Beijing Threatens ‘Counter-Attacks’ if US Continues to ‘Harm the Interests of China’

China on Monday warned it would retaliate after US President Donald Trump last week suspended the entry of “certain students and researchers” from China and imposed new restrictions on Hong Kong.
Sputnik

"Any words and actions that harm the interests of China will be met with counter-attacks on the Chinese side," said Chinese Foreign Affairs Ministry spokesperson Zhao Lijian, also noting that Washington’s restrictions “seriously interfere in China's internal affairs and undermine US-China relations,” AFP reported.

A White House release on Friday announcing the measures targeting some Chinese students and researchers accused China of engaging in the “acquisition of sensitive United States technologies and intellectual property to modernize its military is a threat to our Nation's long-term economic vitality and the safety and security of the American people."

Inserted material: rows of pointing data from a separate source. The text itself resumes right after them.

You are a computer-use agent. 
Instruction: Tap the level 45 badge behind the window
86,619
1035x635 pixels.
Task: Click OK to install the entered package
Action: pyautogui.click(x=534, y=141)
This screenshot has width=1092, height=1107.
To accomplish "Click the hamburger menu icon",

Trump on Friday also announced the US position that “Hong Kong is no longer sufficiently autonomous to warrant the special treatment that we have afforded the territory," and is therefore subject to a number of restrictions. 

The new restrictions come after the Chinese parliament passed a resolution last month to draft a security law that would allow the semi-autonomous Chinese city to ban secessionist and subversive activity.

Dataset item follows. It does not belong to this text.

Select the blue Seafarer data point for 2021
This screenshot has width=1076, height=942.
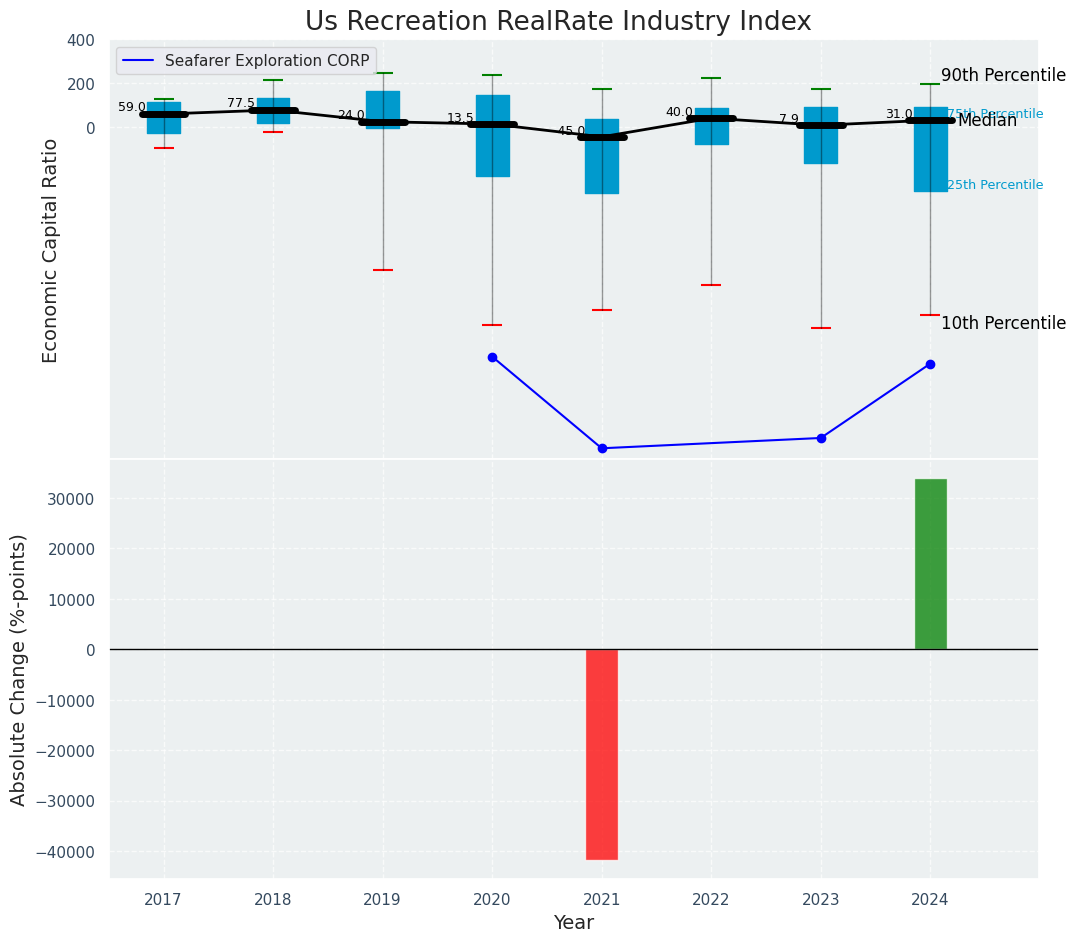click(x=602, y=448)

Beijing has repeatedly accused the US of inciting protests in Hong Kong to undermine the Chinese government. Mass protests erupted in Hong Kong in June when 2019 authorities announced they were considering making amendments to a bill that would allow the city to extradite suspects to jurisdictions with which it did not have an extradition agreement, including mainland China. The protests diffused into a generalized anti-China sentiment. On Friday, Zhao called on the US to cease meddling in the country’s domestic affairs.

Hong Kong was a colony of the British empire from 1841, when it was seized by the British following Chinese defeat in the First Opium War, to 1997, when it was returned to Beijing’s control and became a special administrative region of the People’s Republic of China.